In the rows from the line with "Where should I click to: Tap the option 'good" up to and including the line with "coord(60,299)", substitute "Display size" for "Screen dimensions" and write out only those lines, leaving all else as it stands.

- [MATERIALS PROVIDED]
######
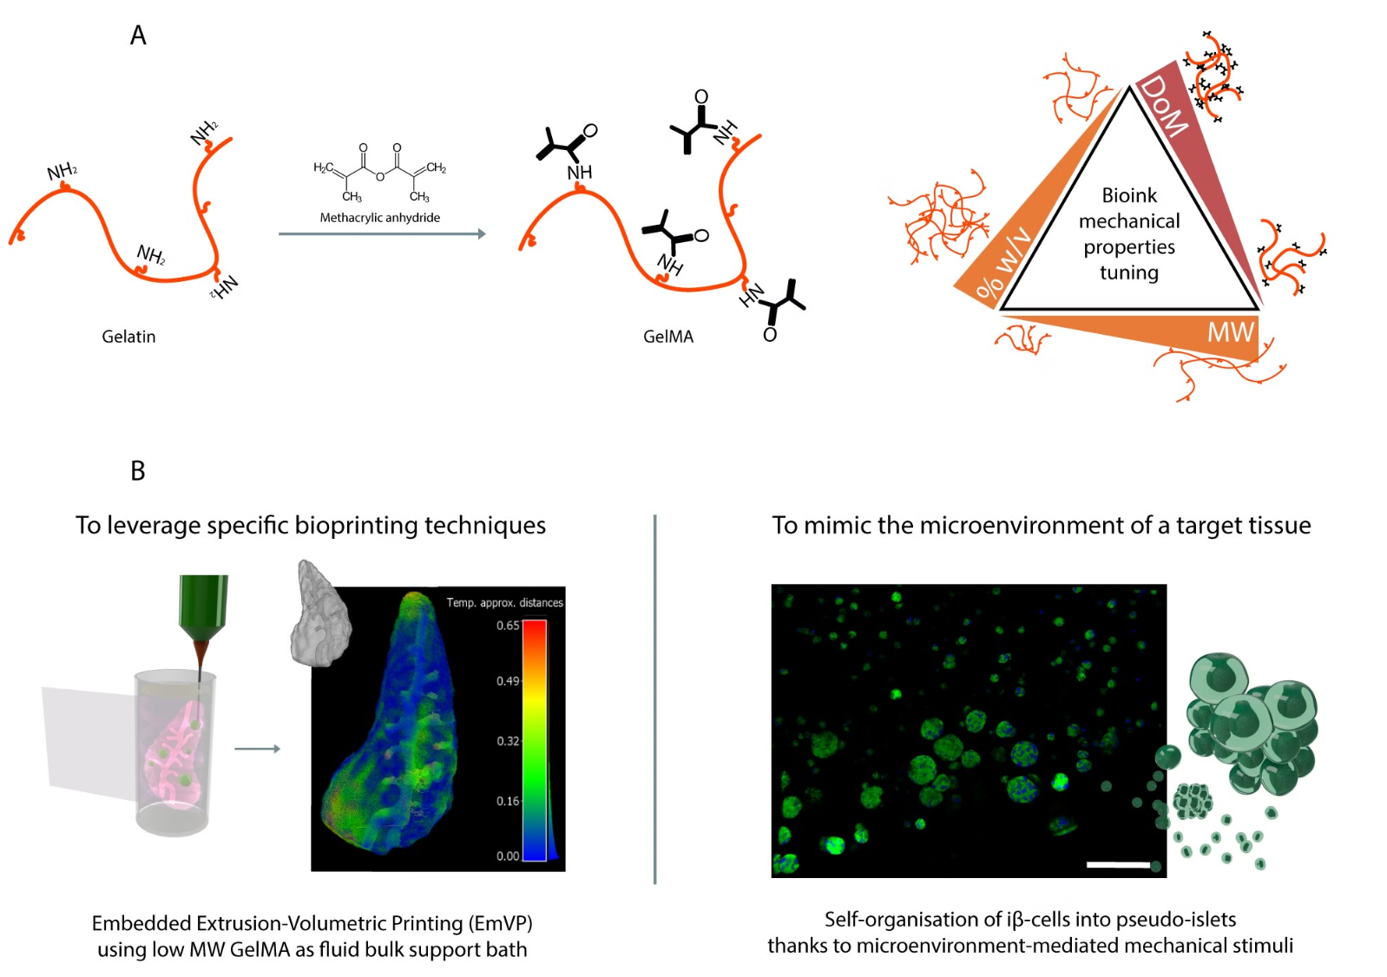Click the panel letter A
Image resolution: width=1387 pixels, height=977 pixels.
######
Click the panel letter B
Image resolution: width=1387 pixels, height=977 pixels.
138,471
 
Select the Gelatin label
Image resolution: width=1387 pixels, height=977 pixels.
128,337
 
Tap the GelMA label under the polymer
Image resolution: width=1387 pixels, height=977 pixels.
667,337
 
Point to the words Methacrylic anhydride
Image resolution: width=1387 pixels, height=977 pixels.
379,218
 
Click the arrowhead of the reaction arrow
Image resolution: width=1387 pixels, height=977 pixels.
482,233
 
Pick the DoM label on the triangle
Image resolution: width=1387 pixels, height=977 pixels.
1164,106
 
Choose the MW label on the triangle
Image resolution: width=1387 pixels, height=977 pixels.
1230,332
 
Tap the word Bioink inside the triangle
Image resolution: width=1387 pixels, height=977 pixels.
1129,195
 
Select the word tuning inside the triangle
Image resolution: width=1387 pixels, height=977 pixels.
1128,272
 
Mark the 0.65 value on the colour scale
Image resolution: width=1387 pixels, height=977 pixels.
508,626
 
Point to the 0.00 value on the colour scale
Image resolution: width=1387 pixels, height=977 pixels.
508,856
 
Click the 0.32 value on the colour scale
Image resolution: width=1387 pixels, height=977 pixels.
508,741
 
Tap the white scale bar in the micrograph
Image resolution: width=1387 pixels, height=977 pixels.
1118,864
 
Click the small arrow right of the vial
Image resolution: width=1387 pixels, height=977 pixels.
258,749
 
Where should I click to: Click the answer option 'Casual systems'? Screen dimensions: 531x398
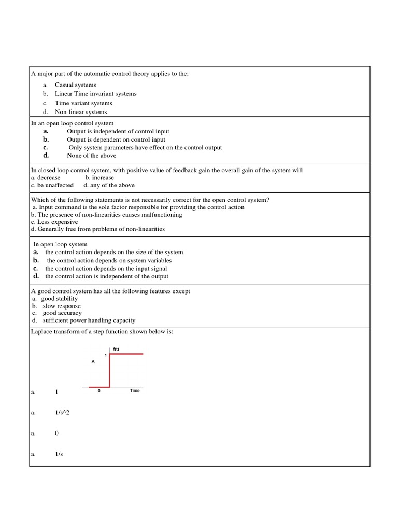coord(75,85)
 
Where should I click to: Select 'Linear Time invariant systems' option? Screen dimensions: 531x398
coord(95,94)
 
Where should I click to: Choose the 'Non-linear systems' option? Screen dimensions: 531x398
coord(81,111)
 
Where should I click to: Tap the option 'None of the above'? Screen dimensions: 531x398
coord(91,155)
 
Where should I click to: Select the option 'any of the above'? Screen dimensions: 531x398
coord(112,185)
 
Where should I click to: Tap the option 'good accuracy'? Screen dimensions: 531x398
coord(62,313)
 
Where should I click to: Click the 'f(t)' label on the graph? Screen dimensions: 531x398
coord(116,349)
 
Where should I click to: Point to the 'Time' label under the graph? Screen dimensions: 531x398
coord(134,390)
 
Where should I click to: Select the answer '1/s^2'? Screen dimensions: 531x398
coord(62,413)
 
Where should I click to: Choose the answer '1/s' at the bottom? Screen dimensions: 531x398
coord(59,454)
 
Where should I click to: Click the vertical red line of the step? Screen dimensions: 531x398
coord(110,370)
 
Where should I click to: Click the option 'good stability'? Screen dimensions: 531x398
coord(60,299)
######
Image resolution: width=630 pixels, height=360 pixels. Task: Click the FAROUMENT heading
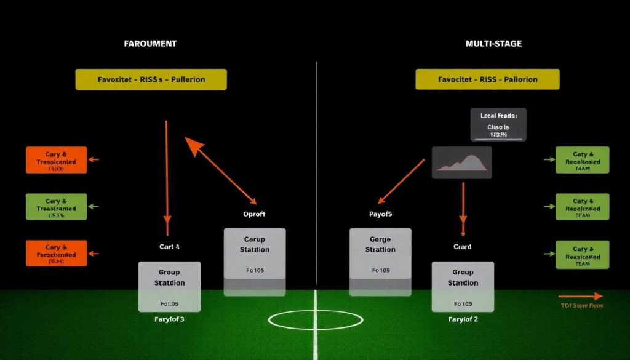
######
- [WRITTEN ANSWER]
Where should I click to: Tap the option 'good accuracy'? Display size: 531x398
coord(62,313)
 
Where should I click to: Click the 'f(t)' label on the graph? Display size: 531x398
coord(116,349)
 
Where should I click to: Point to the 'Time' label under the graph? Display size: 531x398
coord(134,390)
 
Where should I click to: Select the answer '1/s^2'? Display size: 531x398
coord(62,413)
 
Where should I click to: Choose the answer '1/s' at the bottom? Display size: 531x398
coord(59,454)
 
Where should I click to: Click the vertical red line of the step? Display size: 531x398
coord(110,370)
 
Where should I click to: Click the option 'good stability'? Display size: 531x398
coord(60,299)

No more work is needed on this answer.